Concrete and metal encase the prisoners. Of course, there are bars everywhere. The yard where prisoners get to walk around and even talk to each other is inside the prison and surrounded by the harsh prison building itself. And aside from one young and sweet-looking former teacher, also a Paragraph 175 prisoner, the prisoners and the guards look both empty in the eyes and angry. Prison routine sucks the humanity out of everyone.

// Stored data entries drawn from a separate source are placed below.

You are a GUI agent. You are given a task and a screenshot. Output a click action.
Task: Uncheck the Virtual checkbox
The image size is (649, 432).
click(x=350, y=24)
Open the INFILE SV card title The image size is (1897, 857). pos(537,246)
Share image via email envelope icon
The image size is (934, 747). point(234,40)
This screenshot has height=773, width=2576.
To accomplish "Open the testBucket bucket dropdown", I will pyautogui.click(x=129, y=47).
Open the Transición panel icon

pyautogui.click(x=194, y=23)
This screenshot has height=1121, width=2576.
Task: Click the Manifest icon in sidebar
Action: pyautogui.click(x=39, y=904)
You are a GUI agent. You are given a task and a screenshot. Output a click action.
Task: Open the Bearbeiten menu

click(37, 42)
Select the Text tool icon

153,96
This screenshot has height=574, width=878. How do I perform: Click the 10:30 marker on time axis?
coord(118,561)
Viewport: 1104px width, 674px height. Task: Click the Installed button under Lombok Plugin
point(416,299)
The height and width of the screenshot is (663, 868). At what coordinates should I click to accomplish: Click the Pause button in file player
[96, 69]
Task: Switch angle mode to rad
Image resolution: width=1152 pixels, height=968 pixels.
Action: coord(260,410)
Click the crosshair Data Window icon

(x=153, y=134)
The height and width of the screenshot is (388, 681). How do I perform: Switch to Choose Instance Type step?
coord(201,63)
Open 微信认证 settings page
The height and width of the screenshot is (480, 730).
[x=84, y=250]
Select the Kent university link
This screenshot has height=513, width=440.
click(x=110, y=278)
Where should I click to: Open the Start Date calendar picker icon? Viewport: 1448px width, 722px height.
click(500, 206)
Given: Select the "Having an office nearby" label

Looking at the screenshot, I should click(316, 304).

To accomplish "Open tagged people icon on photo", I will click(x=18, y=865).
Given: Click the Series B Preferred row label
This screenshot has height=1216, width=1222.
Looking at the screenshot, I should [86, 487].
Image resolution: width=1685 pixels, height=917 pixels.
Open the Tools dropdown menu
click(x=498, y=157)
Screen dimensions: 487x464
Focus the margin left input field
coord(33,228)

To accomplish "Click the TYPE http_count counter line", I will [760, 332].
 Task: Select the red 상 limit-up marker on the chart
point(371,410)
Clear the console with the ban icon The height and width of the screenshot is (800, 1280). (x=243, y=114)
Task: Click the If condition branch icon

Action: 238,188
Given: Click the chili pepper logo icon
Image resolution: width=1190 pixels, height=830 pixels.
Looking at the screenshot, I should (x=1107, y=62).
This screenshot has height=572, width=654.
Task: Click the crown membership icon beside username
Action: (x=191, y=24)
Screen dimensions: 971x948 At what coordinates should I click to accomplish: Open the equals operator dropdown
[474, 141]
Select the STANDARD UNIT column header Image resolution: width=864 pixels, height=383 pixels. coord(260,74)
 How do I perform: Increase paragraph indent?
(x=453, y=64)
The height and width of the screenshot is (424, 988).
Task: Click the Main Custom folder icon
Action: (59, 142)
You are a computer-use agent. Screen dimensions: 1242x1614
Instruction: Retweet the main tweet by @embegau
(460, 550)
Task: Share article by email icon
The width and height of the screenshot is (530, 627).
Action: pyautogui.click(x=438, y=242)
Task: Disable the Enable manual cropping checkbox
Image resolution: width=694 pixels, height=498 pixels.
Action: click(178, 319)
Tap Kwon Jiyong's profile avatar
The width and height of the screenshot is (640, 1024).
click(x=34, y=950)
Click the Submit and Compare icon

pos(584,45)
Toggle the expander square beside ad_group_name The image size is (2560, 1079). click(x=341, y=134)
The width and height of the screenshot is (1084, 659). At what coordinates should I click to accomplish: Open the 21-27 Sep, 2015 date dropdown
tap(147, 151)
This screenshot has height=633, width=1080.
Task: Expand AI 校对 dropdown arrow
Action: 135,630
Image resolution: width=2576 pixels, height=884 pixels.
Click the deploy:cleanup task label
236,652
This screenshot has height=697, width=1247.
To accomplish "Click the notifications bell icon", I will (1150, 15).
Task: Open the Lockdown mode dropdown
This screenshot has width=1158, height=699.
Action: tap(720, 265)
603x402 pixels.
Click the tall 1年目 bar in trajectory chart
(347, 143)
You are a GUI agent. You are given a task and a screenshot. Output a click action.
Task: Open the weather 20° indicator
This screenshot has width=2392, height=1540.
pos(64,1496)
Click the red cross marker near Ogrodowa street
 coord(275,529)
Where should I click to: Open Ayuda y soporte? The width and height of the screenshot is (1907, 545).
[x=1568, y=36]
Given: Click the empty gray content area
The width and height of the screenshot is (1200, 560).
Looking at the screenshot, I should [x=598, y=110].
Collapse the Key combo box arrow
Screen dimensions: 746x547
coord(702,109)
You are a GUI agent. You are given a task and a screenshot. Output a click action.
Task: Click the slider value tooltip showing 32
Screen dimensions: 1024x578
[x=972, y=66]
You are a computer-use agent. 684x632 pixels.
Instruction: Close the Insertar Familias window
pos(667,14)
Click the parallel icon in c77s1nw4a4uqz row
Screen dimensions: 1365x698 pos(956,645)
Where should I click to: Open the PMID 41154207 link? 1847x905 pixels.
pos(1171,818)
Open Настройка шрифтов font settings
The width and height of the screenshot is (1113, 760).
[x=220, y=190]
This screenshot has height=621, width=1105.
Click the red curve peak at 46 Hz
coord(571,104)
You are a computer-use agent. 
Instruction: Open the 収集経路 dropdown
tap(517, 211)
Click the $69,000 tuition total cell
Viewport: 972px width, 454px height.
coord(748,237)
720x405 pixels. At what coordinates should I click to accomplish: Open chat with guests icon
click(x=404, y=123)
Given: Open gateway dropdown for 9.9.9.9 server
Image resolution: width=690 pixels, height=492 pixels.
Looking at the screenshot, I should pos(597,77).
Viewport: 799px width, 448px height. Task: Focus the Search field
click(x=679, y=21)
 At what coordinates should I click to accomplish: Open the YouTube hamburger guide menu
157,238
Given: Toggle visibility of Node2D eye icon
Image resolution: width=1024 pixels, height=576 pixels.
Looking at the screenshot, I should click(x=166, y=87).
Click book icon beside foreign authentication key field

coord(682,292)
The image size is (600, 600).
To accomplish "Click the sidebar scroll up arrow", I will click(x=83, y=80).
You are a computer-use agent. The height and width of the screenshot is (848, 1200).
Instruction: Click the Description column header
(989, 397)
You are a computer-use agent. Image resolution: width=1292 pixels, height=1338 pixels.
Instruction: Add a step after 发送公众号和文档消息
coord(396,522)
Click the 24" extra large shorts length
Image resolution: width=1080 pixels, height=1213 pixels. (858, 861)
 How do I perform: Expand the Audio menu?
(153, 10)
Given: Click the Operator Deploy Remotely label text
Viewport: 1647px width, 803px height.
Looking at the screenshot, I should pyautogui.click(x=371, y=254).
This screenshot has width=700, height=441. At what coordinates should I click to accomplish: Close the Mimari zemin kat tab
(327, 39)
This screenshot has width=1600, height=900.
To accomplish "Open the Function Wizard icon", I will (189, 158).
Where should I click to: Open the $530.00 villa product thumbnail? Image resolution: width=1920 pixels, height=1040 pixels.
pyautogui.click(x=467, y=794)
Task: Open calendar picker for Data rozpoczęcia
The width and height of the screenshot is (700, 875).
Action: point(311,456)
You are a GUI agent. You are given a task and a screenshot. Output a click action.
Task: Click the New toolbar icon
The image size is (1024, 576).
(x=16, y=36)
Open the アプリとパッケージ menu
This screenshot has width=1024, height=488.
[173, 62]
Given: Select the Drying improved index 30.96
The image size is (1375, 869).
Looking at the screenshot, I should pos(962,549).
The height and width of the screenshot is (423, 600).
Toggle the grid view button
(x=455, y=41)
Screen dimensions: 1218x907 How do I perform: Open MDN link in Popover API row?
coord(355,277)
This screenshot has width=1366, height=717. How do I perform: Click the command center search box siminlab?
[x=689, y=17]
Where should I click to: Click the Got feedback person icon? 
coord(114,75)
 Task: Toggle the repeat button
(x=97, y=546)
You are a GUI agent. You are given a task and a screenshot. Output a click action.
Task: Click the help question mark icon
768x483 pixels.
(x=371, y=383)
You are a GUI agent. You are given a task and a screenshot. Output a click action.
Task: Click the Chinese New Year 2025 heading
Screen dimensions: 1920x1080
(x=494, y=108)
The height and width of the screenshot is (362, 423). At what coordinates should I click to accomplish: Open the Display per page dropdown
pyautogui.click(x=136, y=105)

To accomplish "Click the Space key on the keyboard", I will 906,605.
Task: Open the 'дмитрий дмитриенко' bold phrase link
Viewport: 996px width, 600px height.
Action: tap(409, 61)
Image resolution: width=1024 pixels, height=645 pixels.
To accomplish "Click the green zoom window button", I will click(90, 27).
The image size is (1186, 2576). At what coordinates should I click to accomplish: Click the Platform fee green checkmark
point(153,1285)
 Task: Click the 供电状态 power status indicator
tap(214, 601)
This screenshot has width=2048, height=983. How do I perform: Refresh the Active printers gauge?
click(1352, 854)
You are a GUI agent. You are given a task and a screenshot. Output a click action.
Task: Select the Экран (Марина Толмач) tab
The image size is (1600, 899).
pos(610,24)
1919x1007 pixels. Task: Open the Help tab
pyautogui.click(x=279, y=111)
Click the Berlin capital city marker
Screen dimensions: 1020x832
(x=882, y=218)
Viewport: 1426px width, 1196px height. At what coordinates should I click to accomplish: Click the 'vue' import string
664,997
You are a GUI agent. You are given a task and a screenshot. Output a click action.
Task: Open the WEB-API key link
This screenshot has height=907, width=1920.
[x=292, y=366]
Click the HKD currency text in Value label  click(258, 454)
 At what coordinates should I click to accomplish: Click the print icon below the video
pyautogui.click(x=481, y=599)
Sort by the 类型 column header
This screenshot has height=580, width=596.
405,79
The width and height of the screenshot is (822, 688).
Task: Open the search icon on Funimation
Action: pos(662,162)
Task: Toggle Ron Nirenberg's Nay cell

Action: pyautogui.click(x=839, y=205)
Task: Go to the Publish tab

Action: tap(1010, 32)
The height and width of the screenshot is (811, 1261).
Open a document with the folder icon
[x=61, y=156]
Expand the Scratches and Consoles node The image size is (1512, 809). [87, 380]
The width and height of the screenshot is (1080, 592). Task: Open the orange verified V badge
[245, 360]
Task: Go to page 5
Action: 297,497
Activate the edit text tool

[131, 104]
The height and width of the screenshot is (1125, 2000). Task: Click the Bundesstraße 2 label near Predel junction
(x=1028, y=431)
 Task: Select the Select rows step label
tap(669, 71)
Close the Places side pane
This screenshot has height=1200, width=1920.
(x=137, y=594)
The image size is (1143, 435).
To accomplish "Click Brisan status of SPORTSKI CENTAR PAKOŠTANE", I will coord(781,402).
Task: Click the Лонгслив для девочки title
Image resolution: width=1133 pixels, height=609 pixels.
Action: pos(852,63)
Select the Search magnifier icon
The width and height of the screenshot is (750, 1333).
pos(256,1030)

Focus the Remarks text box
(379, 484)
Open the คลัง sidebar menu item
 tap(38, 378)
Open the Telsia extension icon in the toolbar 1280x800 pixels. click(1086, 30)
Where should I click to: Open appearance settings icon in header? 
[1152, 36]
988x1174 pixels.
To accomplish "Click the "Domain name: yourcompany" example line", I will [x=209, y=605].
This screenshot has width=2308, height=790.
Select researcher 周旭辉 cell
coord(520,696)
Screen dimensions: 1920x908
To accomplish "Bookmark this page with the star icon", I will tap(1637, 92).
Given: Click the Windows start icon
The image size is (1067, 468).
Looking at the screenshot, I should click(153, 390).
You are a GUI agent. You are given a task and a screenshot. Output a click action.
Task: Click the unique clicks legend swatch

The surprise in the film is the tenderness that emerges. It doesn’t come early and the film seems headed in another direction, maybe attempted escape. But when Hans loses a friend, one guard, for just a moment, looks like he understands. It’s a hint that in this soulless place, at least there’s a possibility of kindness.
And then one part of Paragraph 175 is repealed, and Hans gets out of prison. It’s a grim day. No one meets him at the prison gate; he has no apparent home; he has no belongings. He’s just a forlorn guy standing alone on a dreary street with no sign of sky, or trees or plants. He wanders through a gay bar, like a tourist on a bus taking in the sights.
And that’s when he discovers what freedom can be. He doesn’t buy himself a good dinner or smell the flowers in the park. But maybe for the first time, he does make a choice and it’s a free one.